Hello again Fellow Northsiders and friends.
Have you ever played the games Have You Ever? or Would You Rather? I’ve often wondered how such games came to be a part of cultural prominence. I mean, is it really a so-called wise thing to blurt out loud to a room full of family, friends or strangers your most embarrassing or not exactly flattering moments in life? Human beings are capable of creating some of the greatest and best or the absolute least and grotesque. Don’t worry or fret; this will not be a game as such, but the inspired thought for this article will walk us toward contemplating those moments when we spoke to soon or made a comment that didn’t necessarily come out the right way.
I frequently send out a morning scripture to encourage and inspire folks to read God’s word daily. It’s been a very helpful and meaningful way for me to challenge myself to start my day with a word from our creator. Tuesday morning’s word was Colossians 4:5-6 – “Be wise in the way you act toward outsiders; make the most of every opportunity. Let your conversation be always full of grace, seasoned with salt, so that you may know how to answer everyone.” Certainly, this text instructs us on how we should conduct ourselves in the midst of outsiders, but I also noticed it directs us to know how to answer everyone (i.e., brothers and sisters in Christ). After reading this scripture, my mind drifted toward recalling a few times in my life when I slipped up and said out loud something I was thinking in my head, and that same thought should have remained in my head, but it didn’t. It flowed right off my tongue through my lips and into a sea of regretful rifts. So much humility and embarrassment followed those ill-spoken words as I stood there taking in the awkwardness of witnessing people digesting the unsavory meal of words I’d prepared. This incident provided a wonderful opportunity for me to learn a very valuable lesson: Not every thought that comes to my head is meant to be said aloud!

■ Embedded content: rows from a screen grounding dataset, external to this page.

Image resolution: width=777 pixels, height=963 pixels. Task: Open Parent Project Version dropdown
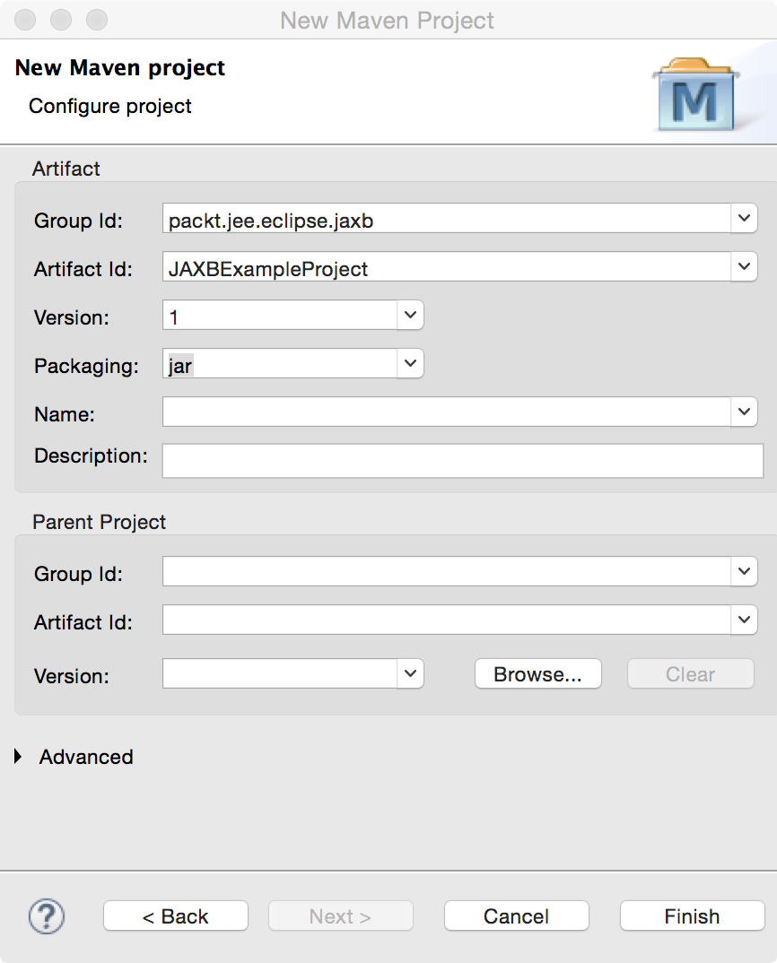click(x=410, y=673)
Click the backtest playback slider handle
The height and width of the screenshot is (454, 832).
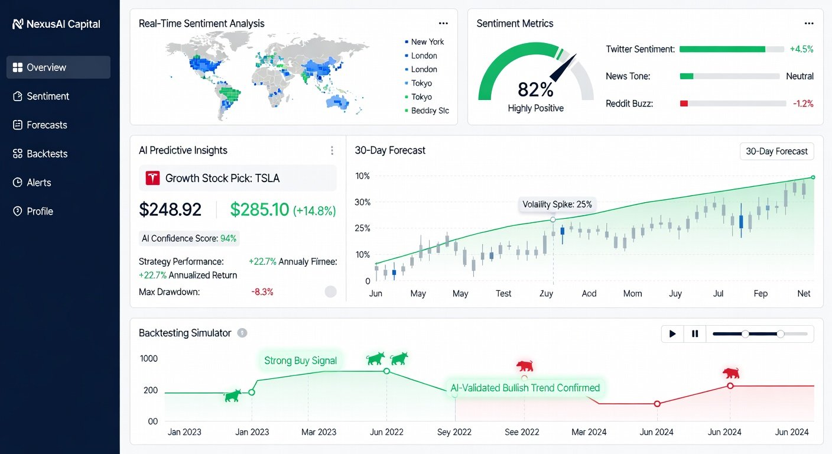[781, 334]
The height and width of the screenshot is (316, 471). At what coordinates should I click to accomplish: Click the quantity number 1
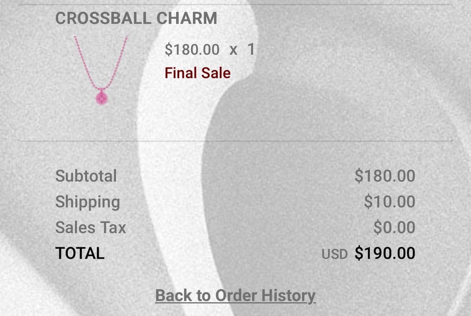pyautogui.click(x=251, y=50)
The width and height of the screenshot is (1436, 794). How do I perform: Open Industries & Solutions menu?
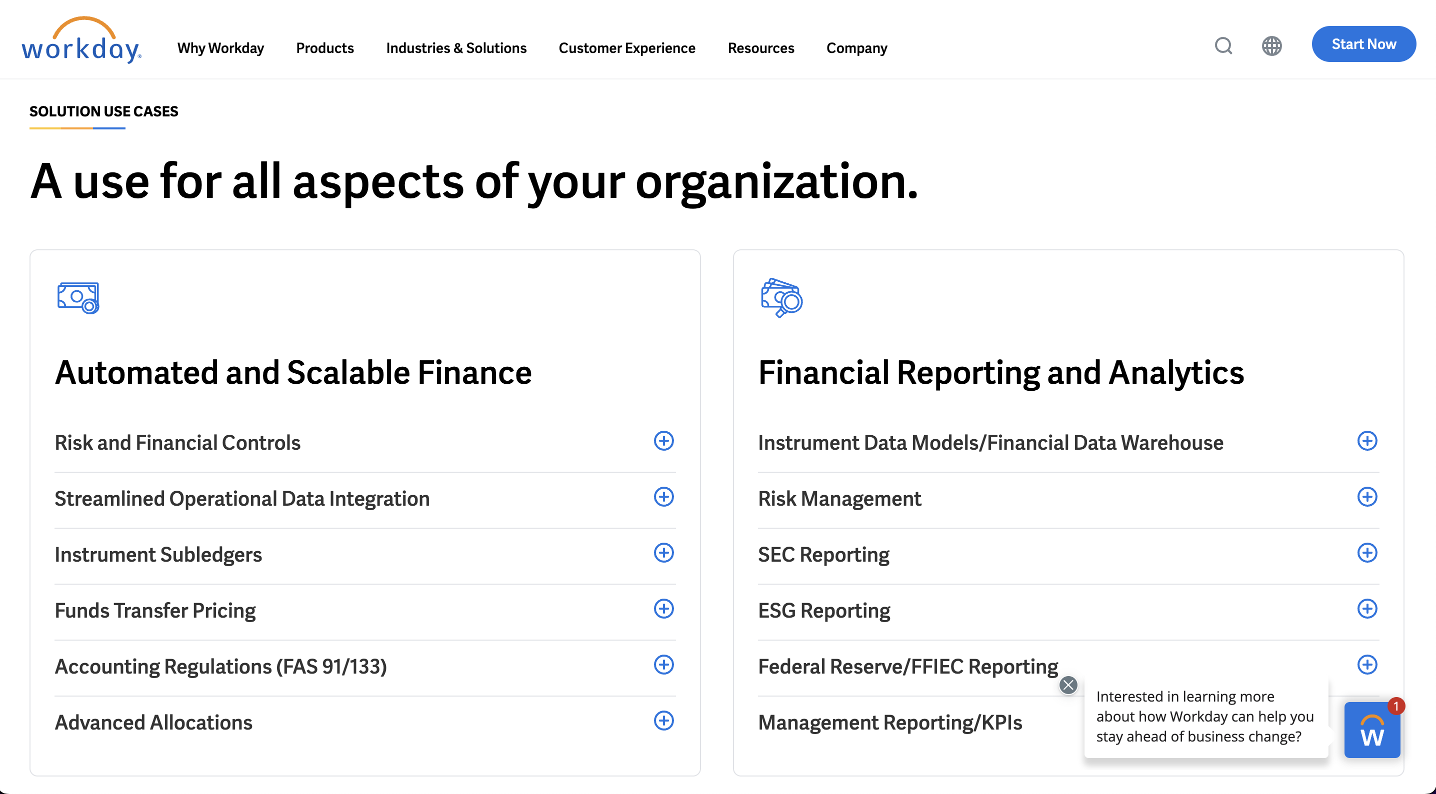click(x=456, y=48)

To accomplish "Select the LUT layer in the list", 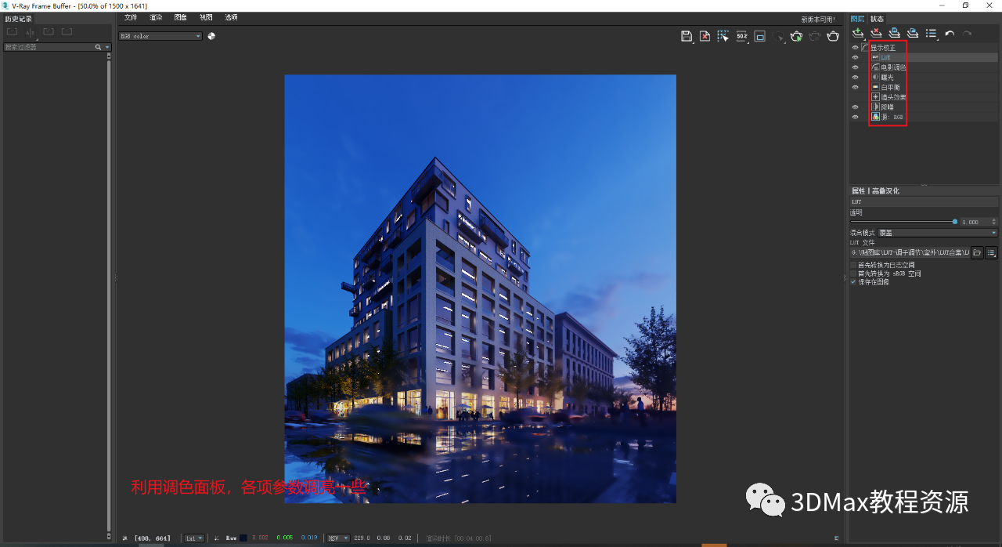I will [x=886, y=57].
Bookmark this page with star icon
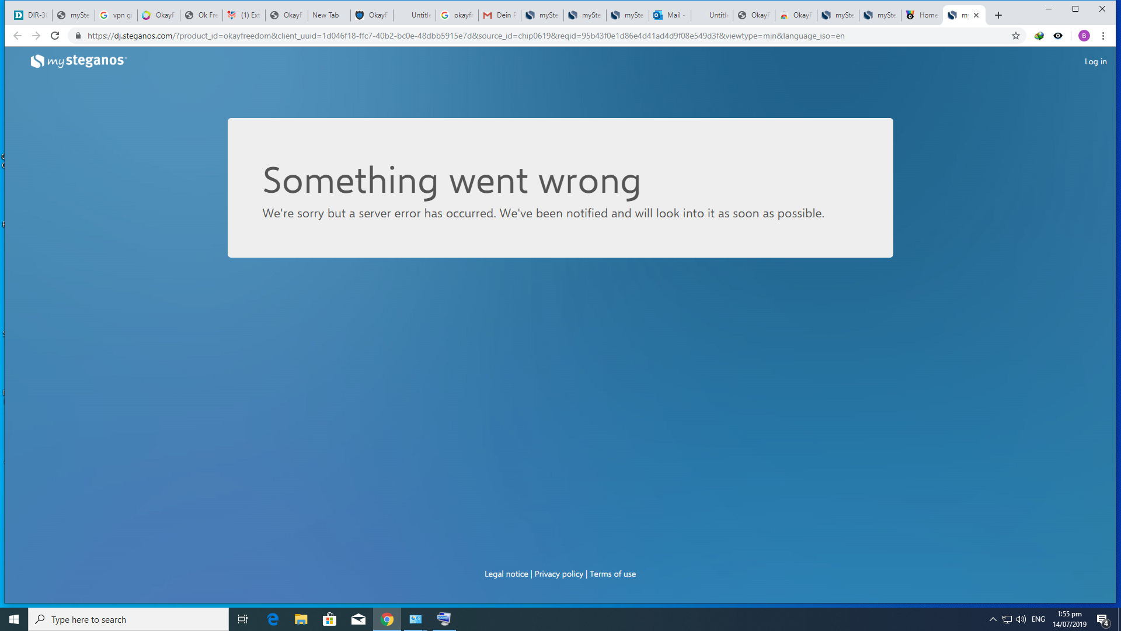Screen dimensions: 1121x631 [1016, 36]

We should all consider how our words impact others, as some are very easily offended and there are some who believe to be offended is a matter of choice. No matter where another maybe fixed along this spectrum, we as followers of Christ have received instruction on how to season our words with salt and grace. Too much seasoning or not enough makes communication distasteful, tough and rough. Be wise and graceful with your words as we all desire to hear our Father in Heaven say, “Well done!”